"""
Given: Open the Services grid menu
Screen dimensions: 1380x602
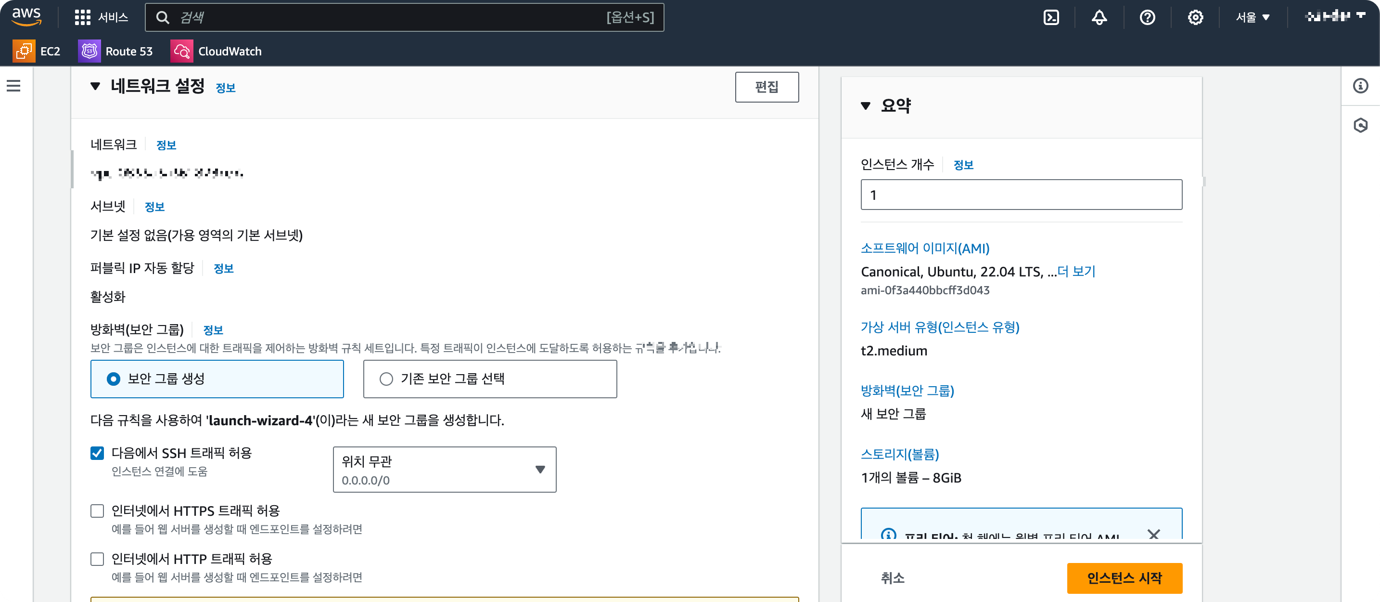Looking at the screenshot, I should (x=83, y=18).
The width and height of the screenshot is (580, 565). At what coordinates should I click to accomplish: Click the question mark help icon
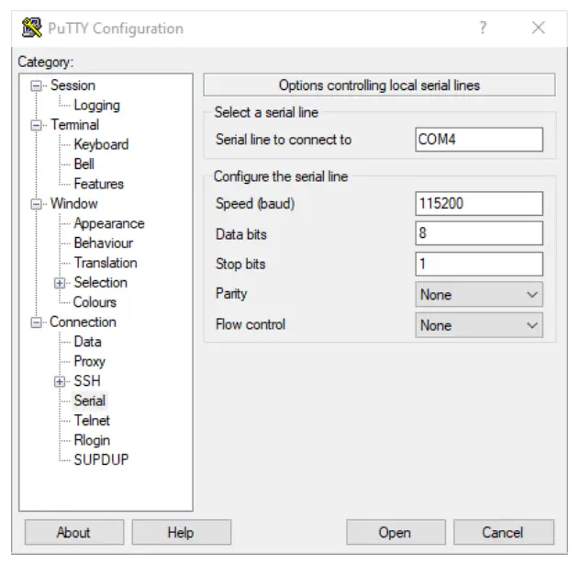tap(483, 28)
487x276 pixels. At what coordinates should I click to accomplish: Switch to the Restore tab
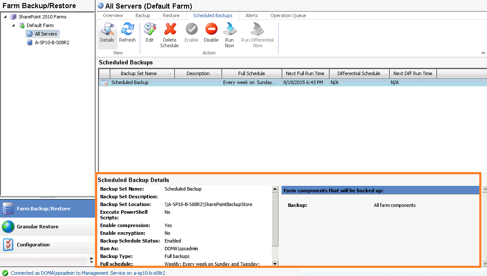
"""
▶ _WORK REQUIRED_
Reproduce the lines above word for word, leaving out the pictures.

▶ _RESULT OF THE TASK_
Given: Open the Services grid menu
Screen dimensions: 1380x602
Looking at the screenshot, I should (x=83, y=18).
The width and height of the screenshot is (580, 565). At what coordinates should I click to accomplish: Click the question mark help icon
tap(483, 28)
487x276 pixels. At what coordinates should I click to accomplish: Switch to the Restore tab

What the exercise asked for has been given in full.